The shift is happening in the backdrop of ample liquidity in the banking system due to years of monetary easing by the People’s Bank of China. The country is also ramping up fiscal stimulus as local government bond issuance in May reached the most in seven months.

“There’s still vast room for the size of wealth management products to grow even further,” Huaxi Securities analysts led by Liu Yu wrote in a note. “Most of the liquidity will eventually flow into the real economy due to non-banks’ purchase of corporate bonds.”

The demand for such debt from non-bank firms has narrowed the yield premium offered by five-year top-rated corporate bonds over similar-dated sovereign notes, official data show.

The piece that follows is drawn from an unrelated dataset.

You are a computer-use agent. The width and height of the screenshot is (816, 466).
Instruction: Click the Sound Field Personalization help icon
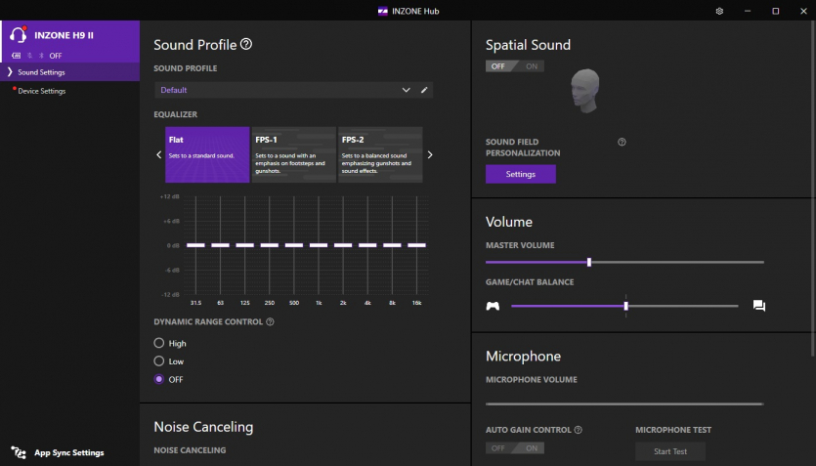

The yield spread between three-year AA LGFV bonds and corresponding government notes fell to a record low.

Beijing recently sought to push back on the bull run in long-term sovereign notes as it warned of a reversal and hinted that a mismatch between market prices and the economic outlook will be corrected. China’s issuance of special bonds may also drain liquidity and result in higher yields. 

These factors should keep buyers of corporate and LGFV bonds on guard as they are priced based on sovereign debt.

But for now, the ample cash supply is likely to suppress yields.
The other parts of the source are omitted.